§ **What the task asks**: From the text below on commerce in 2030, list every company named as an example of a digital citizenship.

§ **Extract provided**:
As we journey deeper into the next decade, we will see many of the widely-held assumptions related to ‘digital commerce’ challenged and upended – to quote Peter Drucker, “the greatest danger in times of turbulence is to act with yesterday’s logic”. Designing future-fit commercial strategies may require reframing and updating our understanding of three critical concepts, so as not to fall victim to “yesterday’s logic”:

Digital

This year’s World Economic Forum agenda stated that “3G and 4G were designed to put the world in the palm of our hand… 5G is designed to take our hand out of the equation”. Whereas digital has been understood as another space, separate to our physical existence, looking ahead, that line between ‘digital’ and physical disappears completely. The Spatial Web will coat our physical environments with invisible layers of intelligence, and tangible, physical things will be recreated in virtual spaces, all without conscious engagement with handheld or wearable devices.

Retail

The evolution of ambient digital intelligence implies that any and every space, physical or digital, has commercial potential in 2030. Firstly, this calls for us to reevaluate the role of physical space in retail, which should increasingly be seen as a point of contact, fulfilling social and emotional expectations – not just a functional point of sale. Secondly, when every space has commercial potential, it is the job of marketeers and retailers to work together to optimise and ease the path to purchase, which might mean enabling access to new kinds of marketplace, new payment or ownership models, or even authenticating transactions. Retail is about service provision in 2030, not just sales.

Consumer

Even the label of ‘consumer’ (which implies passively receiving, and unknowingly assuming responsibility for the outputs of a linear supply chain) is becoming outdated. Connectivity, social values and regulatory pushes flatten the information landscape and democratise access to the marketplace. We can therefore anticipate a 2030 in which individuals are ‘nested’ within human-centric ecosystems and ‘closed loop’ supply chains, in which people contribute as much as they consume, and in which value exchanges are better understood.

Big Tech players are the frontrunners in serving ‘citizens’, not consumers – they invest heavily in understanding people based on their interactions with their community and the world, not just through their purchase histories. Digital citizenships (i.e. subscribing to Apple or Amazon or WeChat’s constellation of services in exchange for data and fees) are fast becoming more influential in our daily lives than our national citizenships. It’s not hard to imagine a future in which those subscriptions provide us with more personal value than our taxes afford us from public services.

The terms that we probably all use multiple times in our working day – digital, retail, and consumer, are packed with assumptions that limit our ability to consider futures that are more holistic, more nuanced and more honest (or less hackneyed!). It is the ambient digital wrapper around our societies and spaces that will allow for smarter ecosystems of service provision. And advanced digital infrastructure will make any space a commercial opportunity for established brands – but also for people, who will be making, marketing, selling and sharing in myriad ways. Designing commercial strategies fit for 2030 requires this critical reframing of digital as ambient, retail as a service, and consumers as citizens.

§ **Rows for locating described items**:

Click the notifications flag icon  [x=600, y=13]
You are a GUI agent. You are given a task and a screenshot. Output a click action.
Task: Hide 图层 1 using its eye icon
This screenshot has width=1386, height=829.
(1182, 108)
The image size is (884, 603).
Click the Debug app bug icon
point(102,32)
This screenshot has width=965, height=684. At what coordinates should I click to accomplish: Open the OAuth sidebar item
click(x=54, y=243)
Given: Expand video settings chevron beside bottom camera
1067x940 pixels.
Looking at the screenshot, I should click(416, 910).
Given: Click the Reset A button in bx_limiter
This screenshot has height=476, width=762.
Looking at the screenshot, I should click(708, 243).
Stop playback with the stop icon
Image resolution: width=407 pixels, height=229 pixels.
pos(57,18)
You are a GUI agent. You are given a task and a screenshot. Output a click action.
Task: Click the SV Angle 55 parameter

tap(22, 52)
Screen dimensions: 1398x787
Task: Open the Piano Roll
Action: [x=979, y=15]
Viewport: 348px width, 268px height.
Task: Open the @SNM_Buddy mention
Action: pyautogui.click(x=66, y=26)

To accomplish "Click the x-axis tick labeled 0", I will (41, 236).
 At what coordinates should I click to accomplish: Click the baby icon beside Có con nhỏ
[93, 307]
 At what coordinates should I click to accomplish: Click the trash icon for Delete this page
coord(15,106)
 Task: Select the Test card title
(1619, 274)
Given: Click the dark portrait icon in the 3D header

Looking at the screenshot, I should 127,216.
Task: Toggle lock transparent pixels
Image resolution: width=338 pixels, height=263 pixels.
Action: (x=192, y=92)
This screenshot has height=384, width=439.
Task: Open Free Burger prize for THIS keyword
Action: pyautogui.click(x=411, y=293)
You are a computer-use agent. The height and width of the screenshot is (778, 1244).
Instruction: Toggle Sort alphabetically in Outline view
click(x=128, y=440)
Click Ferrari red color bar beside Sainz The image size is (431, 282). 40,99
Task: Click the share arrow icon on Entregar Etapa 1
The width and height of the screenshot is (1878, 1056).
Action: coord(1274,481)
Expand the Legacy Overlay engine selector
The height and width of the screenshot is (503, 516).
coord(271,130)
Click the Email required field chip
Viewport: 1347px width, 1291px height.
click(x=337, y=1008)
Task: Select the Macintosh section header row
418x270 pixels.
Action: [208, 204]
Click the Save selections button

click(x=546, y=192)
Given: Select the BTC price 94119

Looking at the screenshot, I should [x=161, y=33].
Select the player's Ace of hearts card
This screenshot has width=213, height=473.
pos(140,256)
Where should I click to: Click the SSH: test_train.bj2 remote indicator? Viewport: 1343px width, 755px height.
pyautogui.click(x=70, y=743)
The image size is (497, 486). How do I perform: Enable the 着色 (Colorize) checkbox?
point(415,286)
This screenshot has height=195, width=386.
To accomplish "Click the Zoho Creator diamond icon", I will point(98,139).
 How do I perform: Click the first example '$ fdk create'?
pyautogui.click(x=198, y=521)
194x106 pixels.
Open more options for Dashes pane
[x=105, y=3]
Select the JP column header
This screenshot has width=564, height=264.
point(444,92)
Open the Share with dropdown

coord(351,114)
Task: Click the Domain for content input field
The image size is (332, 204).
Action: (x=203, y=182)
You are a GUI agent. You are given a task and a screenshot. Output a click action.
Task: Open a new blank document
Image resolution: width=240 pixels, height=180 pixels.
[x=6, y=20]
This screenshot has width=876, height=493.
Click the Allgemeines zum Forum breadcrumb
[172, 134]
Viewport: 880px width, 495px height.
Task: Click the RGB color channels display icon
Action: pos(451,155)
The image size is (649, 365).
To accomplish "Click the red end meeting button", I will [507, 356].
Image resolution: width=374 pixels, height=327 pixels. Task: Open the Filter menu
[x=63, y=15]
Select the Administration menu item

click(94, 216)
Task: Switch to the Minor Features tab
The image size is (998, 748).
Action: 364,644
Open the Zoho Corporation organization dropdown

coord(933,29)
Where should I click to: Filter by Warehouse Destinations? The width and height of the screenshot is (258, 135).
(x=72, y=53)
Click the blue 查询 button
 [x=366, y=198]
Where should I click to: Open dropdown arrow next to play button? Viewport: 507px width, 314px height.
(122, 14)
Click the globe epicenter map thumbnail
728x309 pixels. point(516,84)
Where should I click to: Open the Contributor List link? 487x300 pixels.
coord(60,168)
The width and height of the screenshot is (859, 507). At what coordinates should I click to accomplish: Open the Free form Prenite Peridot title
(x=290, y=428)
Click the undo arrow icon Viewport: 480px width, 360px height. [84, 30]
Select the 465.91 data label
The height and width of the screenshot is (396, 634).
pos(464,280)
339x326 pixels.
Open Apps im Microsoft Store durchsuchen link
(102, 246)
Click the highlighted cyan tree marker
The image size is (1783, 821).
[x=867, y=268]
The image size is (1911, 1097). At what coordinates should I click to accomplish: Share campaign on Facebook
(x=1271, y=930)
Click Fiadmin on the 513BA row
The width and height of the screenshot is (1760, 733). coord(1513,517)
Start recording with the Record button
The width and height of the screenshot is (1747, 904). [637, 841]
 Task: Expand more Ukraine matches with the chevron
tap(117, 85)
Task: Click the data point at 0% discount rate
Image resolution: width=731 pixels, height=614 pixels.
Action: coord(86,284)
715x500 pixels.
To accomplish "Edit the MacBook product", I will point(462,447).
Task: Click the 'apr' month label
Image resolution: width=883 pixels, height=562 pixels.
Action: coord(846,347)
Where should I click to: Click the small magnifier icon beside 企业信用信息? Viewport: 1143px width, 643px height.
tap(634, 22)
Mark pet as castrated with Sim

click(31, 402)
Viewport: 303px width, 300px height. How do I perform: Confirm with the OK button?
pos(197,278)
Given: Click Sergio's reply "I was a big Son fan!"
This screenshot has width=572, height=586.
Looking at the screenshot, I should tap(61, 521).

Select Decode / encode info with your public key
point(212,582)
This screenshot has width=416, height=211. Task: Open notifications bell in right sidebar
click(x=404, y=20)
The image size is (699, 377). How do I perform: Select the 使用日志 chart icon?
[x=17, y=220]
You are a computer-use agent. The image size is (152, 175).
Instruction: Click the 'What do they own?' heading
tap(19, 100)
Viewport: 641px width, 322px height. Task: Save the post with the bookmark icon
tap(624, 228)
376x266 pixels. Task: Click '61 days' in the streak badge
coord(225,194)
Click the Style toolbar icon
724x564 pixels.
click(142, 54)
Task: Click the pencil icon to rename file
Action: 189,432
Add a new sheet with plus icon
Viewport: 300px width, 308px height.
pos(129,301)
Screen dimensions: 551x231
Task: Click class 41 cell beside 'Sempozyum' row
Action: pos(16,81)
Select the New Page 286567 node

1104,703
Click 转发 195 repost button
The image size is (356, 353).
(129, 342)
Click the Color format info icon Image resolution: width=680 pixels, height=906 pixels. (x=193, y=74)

§ **Written solution**: Apple, Amazon, WeChat